--- START ---

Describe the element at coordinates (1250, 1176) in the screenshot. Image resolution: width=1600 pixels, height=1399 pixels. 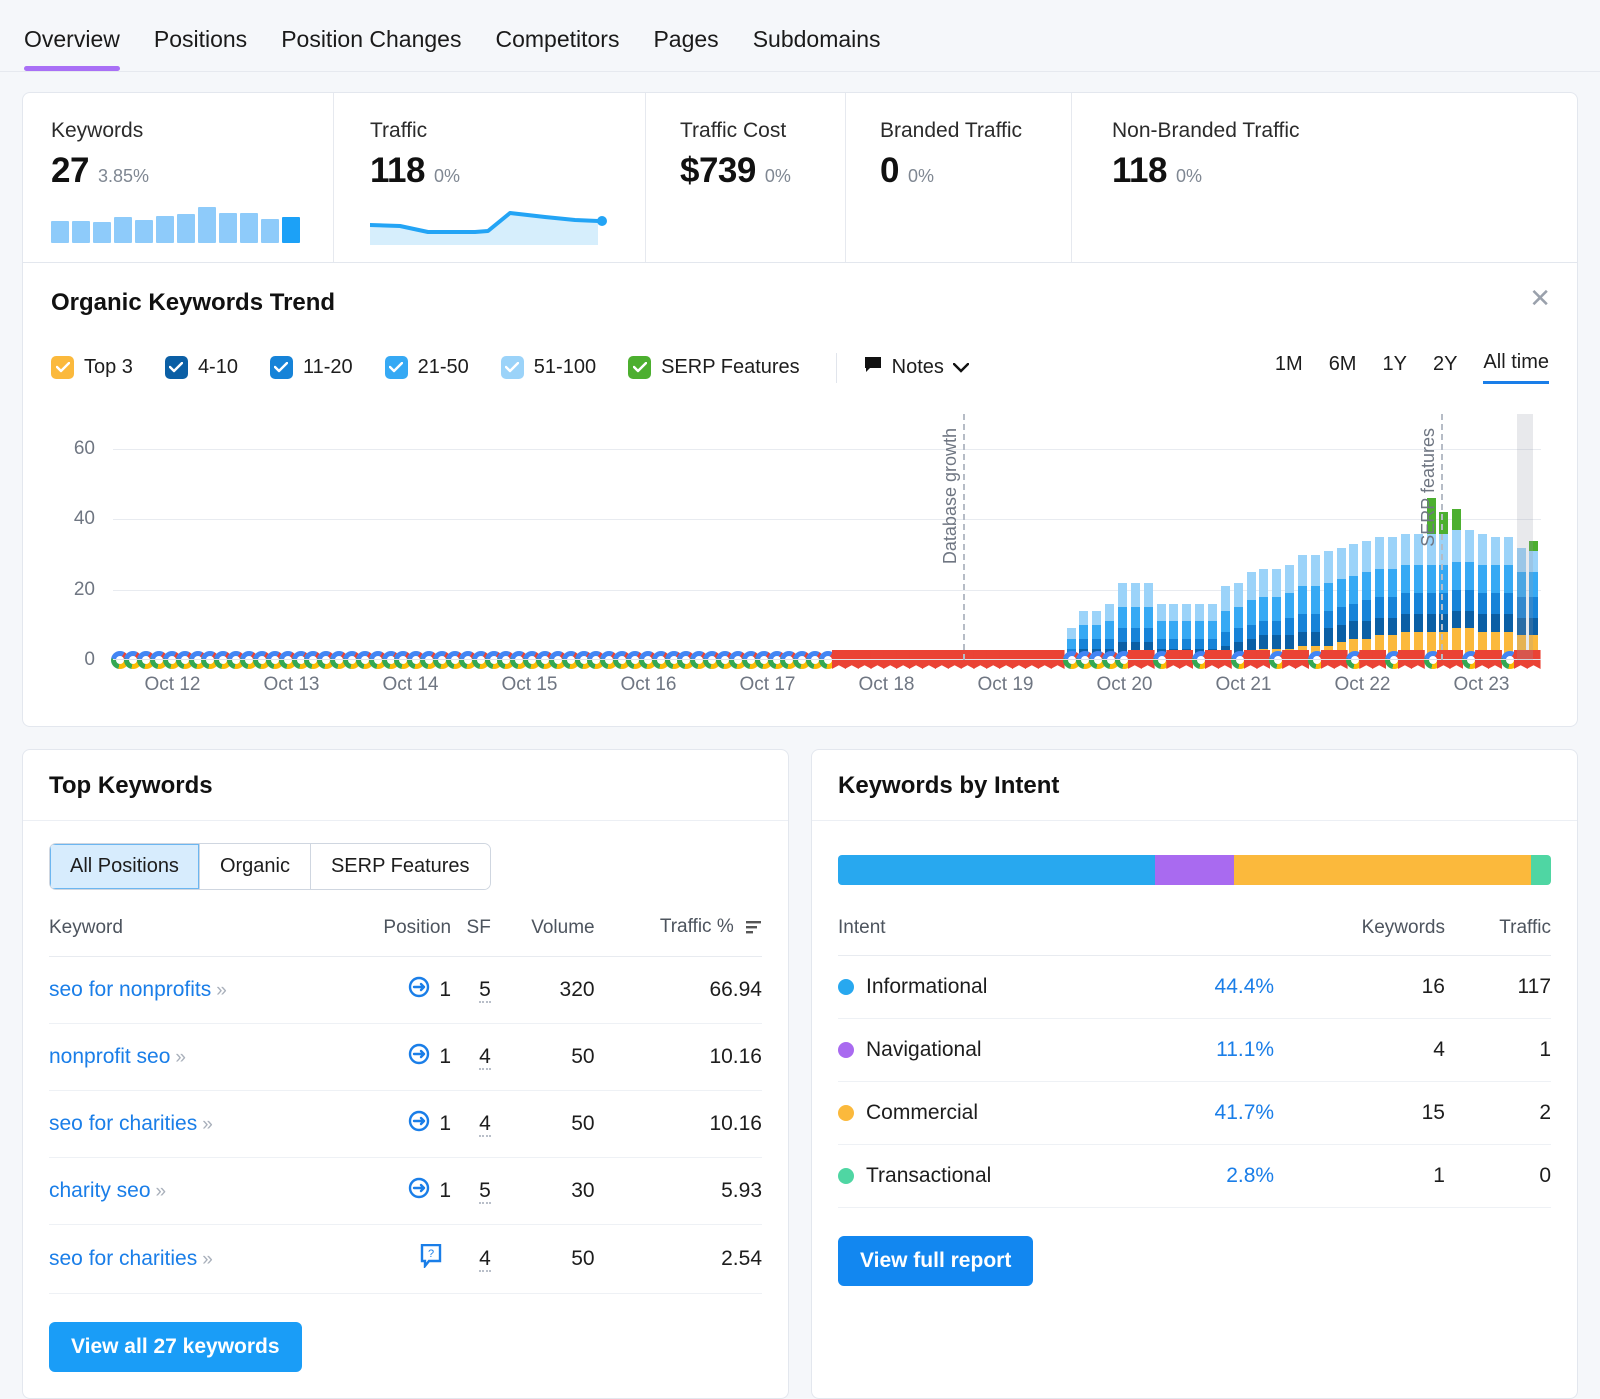
I see `intent-pct: 2.8%` at that location.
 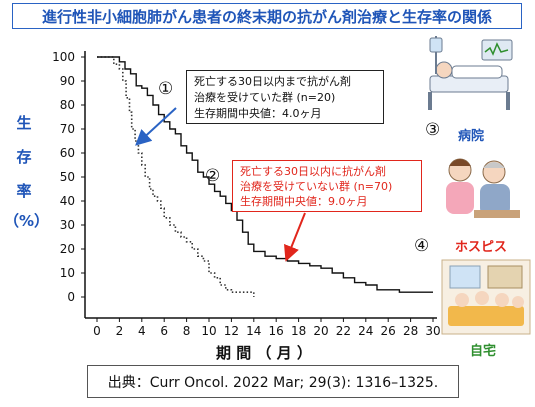 I want to click on group2-line3: 生存期間中央値：9.0ヶ月, so click(x=304, y=202).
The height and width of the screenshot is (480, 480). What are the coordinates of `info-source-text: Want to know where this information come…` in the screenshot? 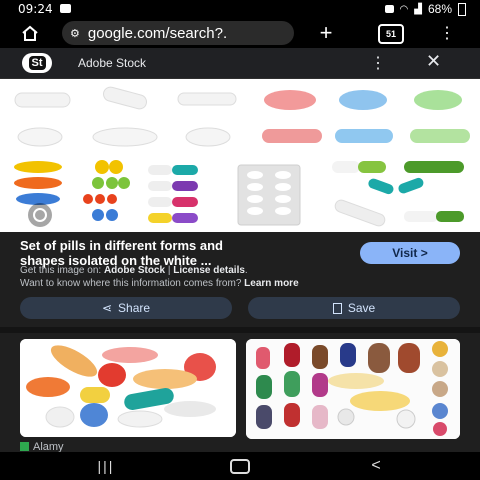 It's located at (160, 284).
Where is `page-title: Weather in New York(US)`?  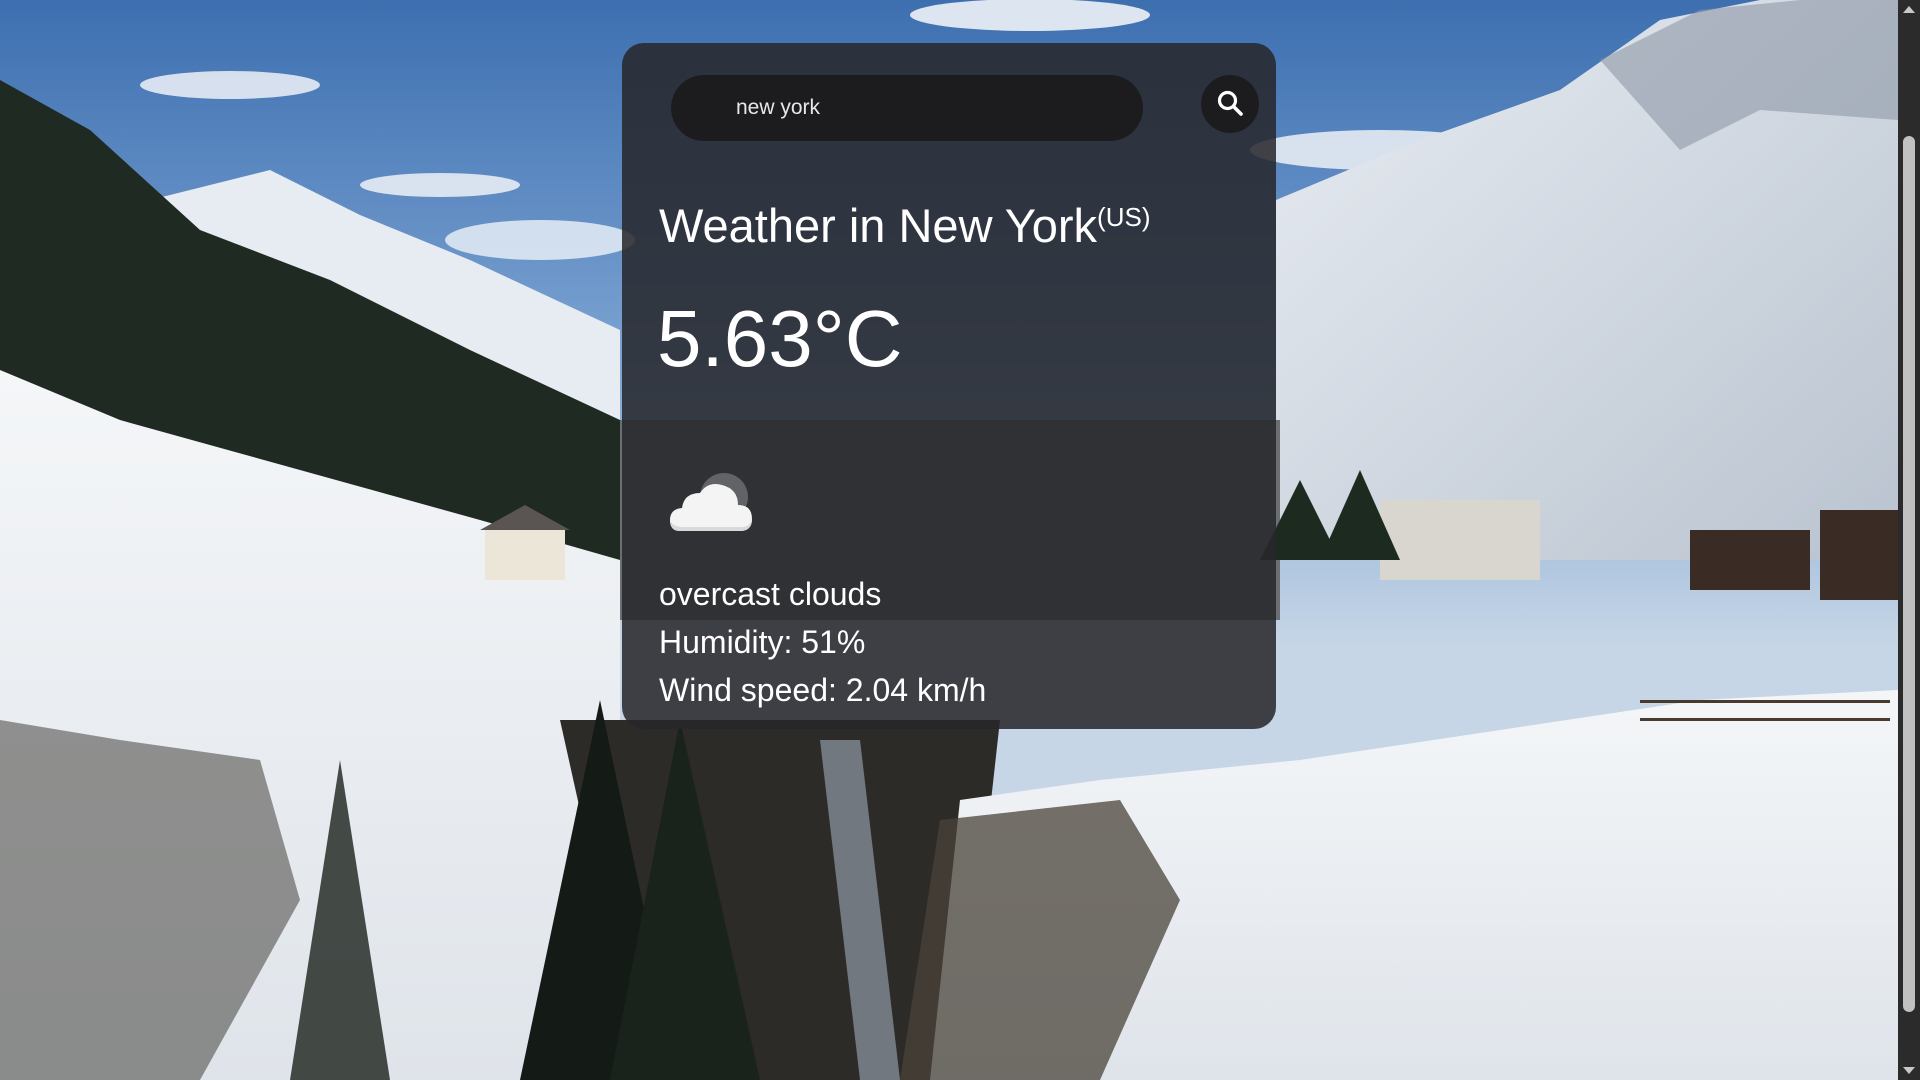 page-title: Weather in New York(US) is located at coordinates (904, 226).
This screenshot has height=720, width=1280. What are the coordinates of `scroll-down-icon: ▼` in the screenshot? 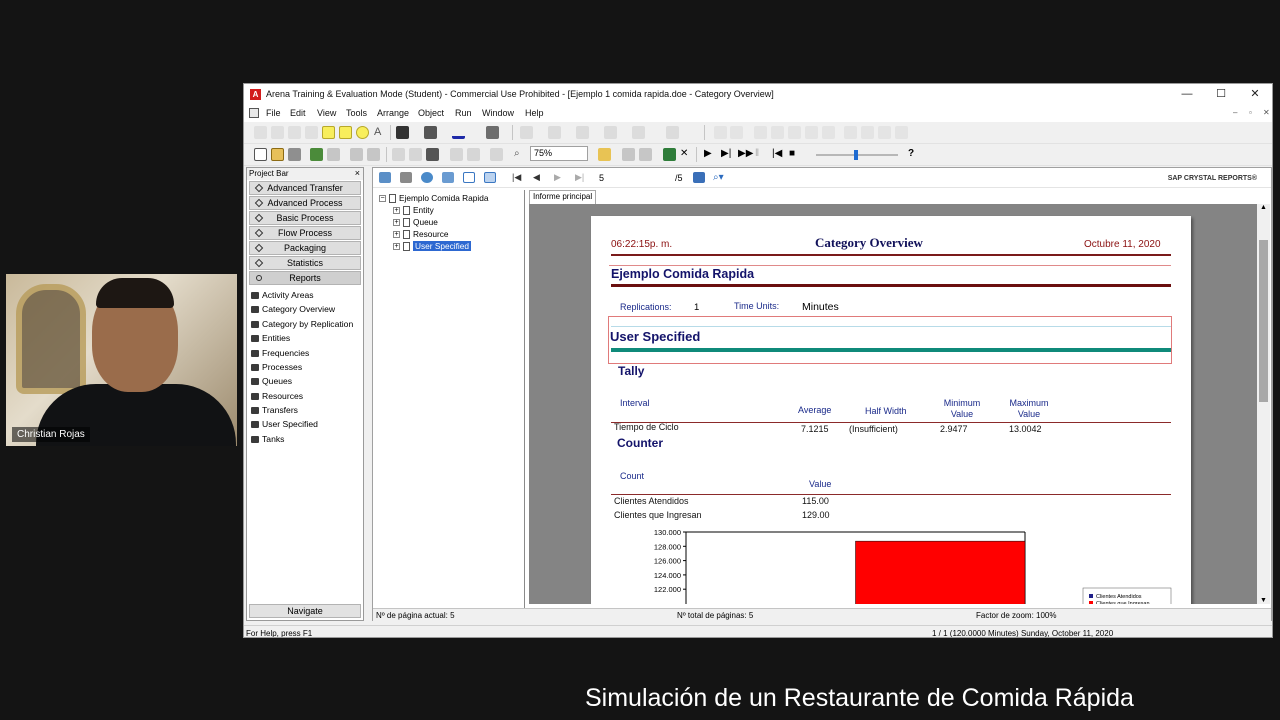 It's located at (1264, 600).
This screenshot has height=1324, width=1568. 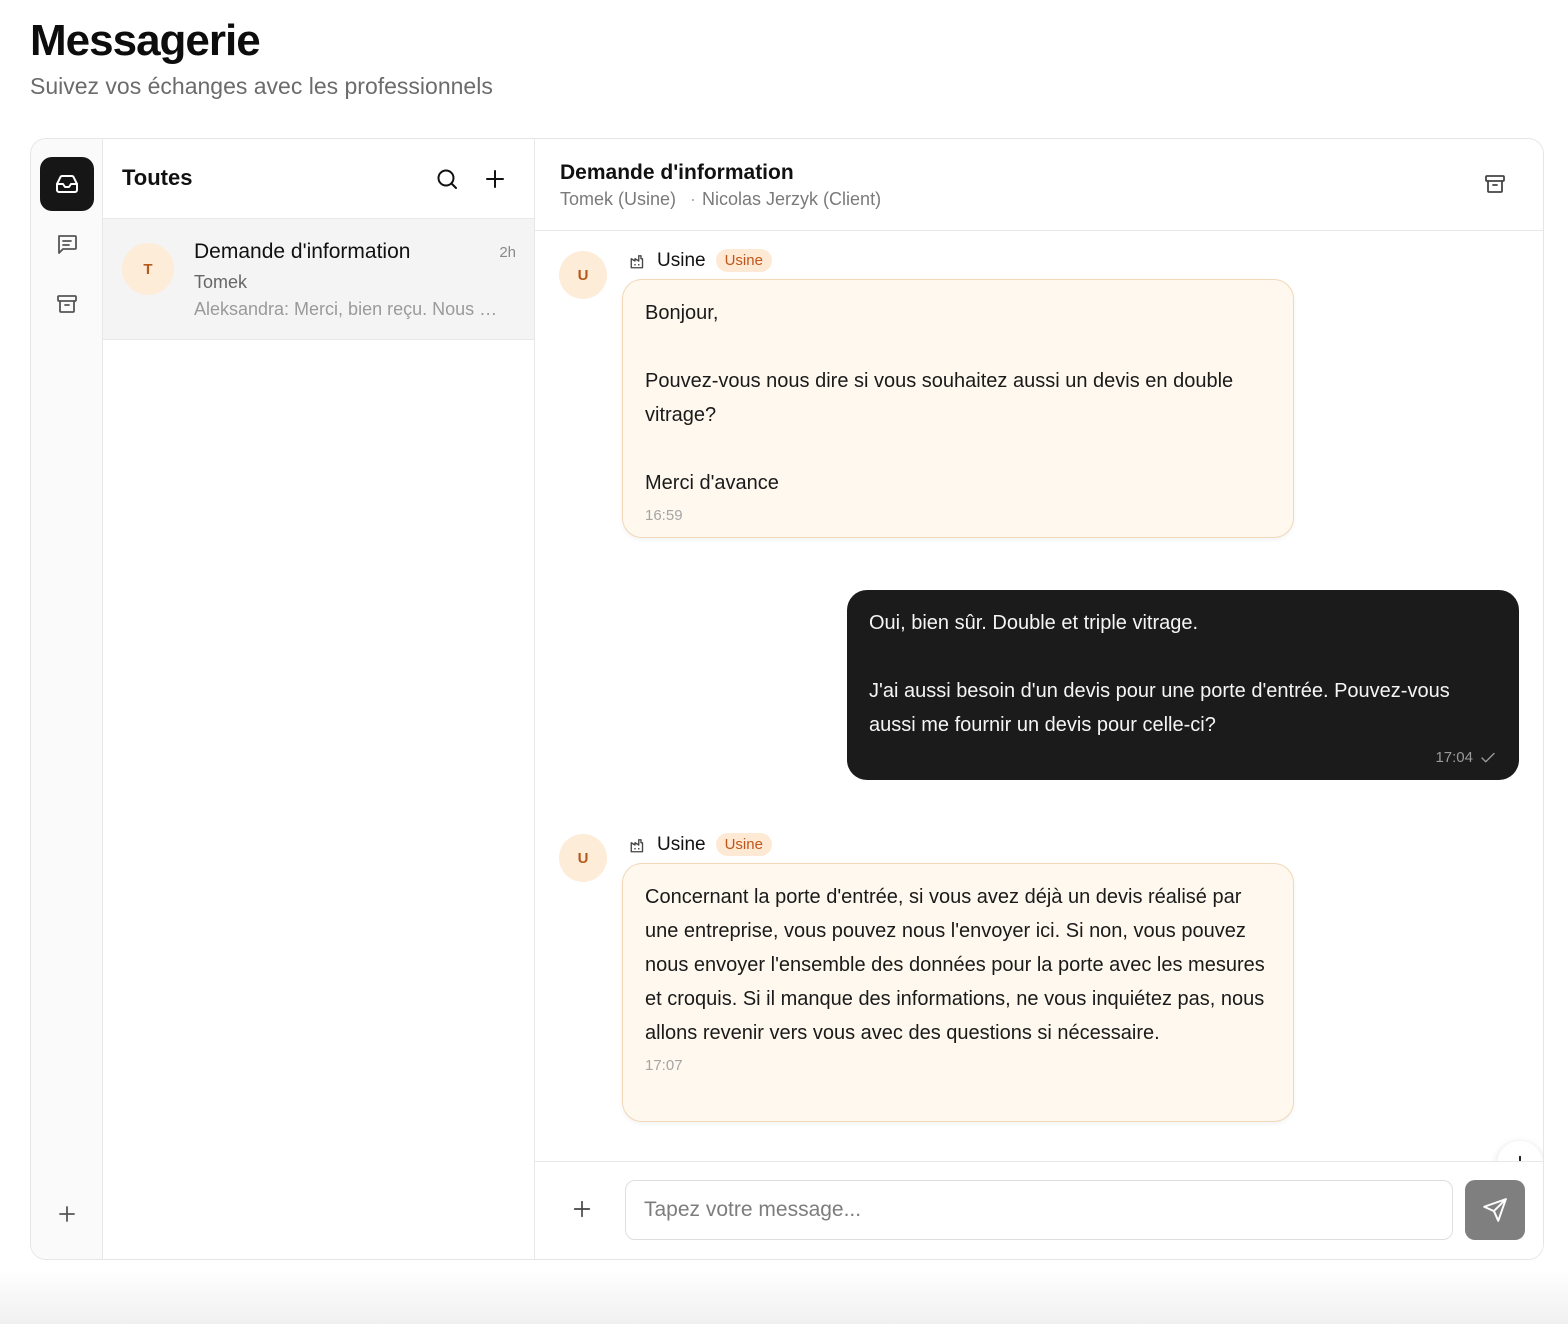 I want to click on chat-participants: Tomek (Usine) · Nicolas Jerzyk (Client), so click(x=720, y=200).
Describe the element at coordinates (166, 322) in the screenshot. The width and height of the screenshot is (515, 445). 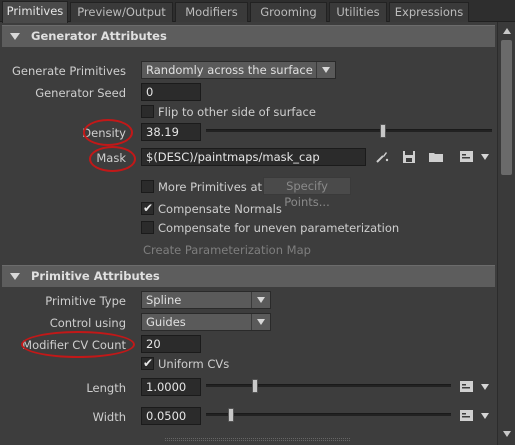
I see `control-using-value: Guides` at that location.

--- END ---

#### WORK INSTRUCTION
Extract the records word for word, from the line containing "Describe the element at coordinates (166, 322)" through the end of the records, inclusive, and leave the pictures out of your answer.

#### ANSWER AREA
Describe the element at coordinates (166, 322) in the screenshot. The width and height of the screenshot is (515, 445). 
I see `control-using-value: Guides` at that location.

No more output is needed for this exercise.